抜粋 —
なお、差をとる代わりに一方の画像の反転画像を作って和を作ってもよい。また影を明るい像としてではなく暗い影で判定をした方が判定し易い場合は、差画像の反転画像を作ってもよい。そのようにすると、明るい背景の中に暗い影が残った画像となる。
【0028】
図4を参照して、第1の実施の形態で得られる画像を説明する。図の(a)(b)(c)は、いずれも表面1aをその法線方向、即ち図2、図3に示すCCDカメラ21aの方向から見た平面図である。(a)は、図2に示す光源11からの光束L1と、光源12からの光束L1’とで、長方形の表面1aの長手方向からフィルムパッケージ1を別々に照射し、それぞれによる画像、A画像とB画像とを得て、差画像を作ったものである。下地の絵や文字は消えている。
【0029】
太線で図示する折り目51、53は、光束L1あるいは光束L1’の進行方向に直角ないしは角度を持った方向であるので、明瞭に見える。しかしながら、細線で図示する折り目52、54は、光束L1あるいは光束L1’の進行方向に平行ないしはほぼ平行であるので、影はできにくく、たとえ影が形成されたとしても、A画像とB画像とでほとんど同じ位置に形成されるので、差画像を作った結果、下地の絵や文字と同様に消去されてしまう。したがってほとんど見えないか、極薄く見えるだけである。

保存データ —

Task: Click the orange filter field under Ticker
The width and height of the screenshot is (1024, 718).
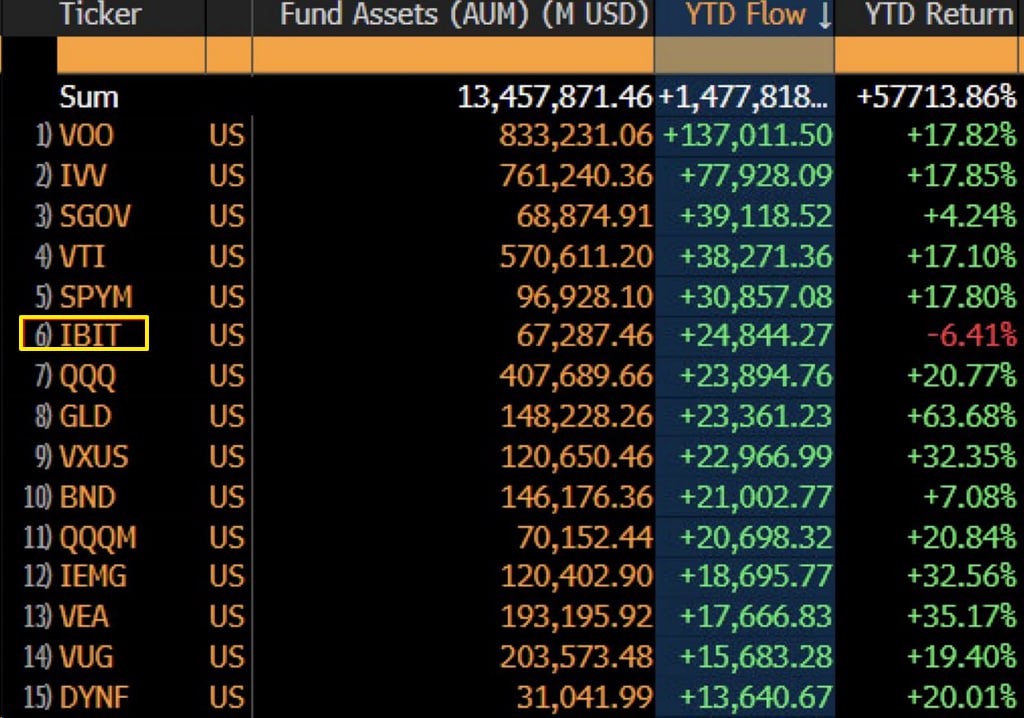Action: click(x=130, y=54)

* * *

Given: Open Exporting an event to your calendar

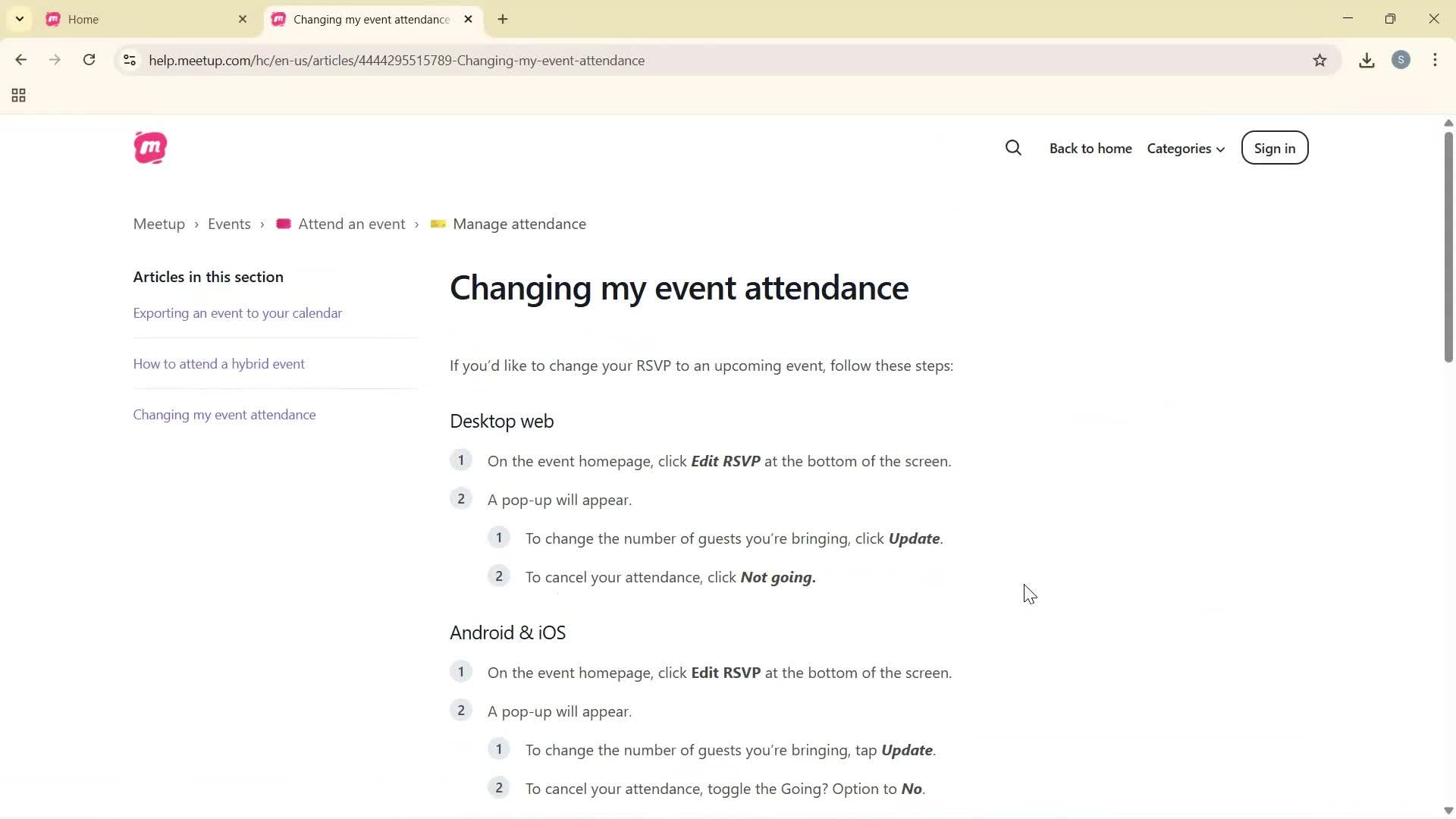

課題一覧 —
a: 抜粋のうち、「なお、差をとる代わりに一方の」という語句を含む箇所から始まり「か、極薄く見えるだけである。」で終わる部分を、一字一句そのまま書き写すこと。
b: 抜粋によれば、図4の(a)(b)(c)は、いずれも表面1aをどの方向から見た平面図か。
行は参照せず、抜粋だけを根拠に答えること。

課題ごとの解答 —
a:
なお、差をとる代わりに一方の画像の反転画像を作って和を作ってもよい。また影を明るい像としてではなく暗い影で判定をした方が判定し易い場合は、差画像の反転画像を作ってもよい。そのようにすると、明るい背景の中に暗い影が残った画像となる。
【0028】
図4を参照して、第1の実施の形態で得られる画像を説明する。図の(a)(b)(c)は、いずれも表面1aをその法線方向、即ち図2、図3に示すCCDカメラ21aの方向から見た平面図である。(a)は、図2に示す光源11からの光束L1と、光源12からの光束L1’とで、長方形の表面1aの長手方向からフィルムパッケージ1を別々に照射し、それぞれによる画像、A画像とB画像とを得て、差画像を作ったものである。下地の絵や文字は消えている。
【0029】
太線で図示する折り目51、53は、光束L1あるいは光束L1’の進行方向に直角ないしは角度を持った方向であるので、明瞭に見える。しかしながら、細線で図示する折り目52、54は、光束L1あるいは光束L1’の進行方向に平行ないしはほぼ平行であるので、影はできにくく、たとえ影が形成されたとしても、A画像とB画像とでほとんど同じ位置に形成されるので、差画像を作った結果、下地の絵や文字と同様に消去されてしまう。したがってほとんど見えないか、極薄く見えるだけである。

b: 表面1aの法線方向、即ち図2、図3に示すCCDカメラ21aの方向から見た平面図である。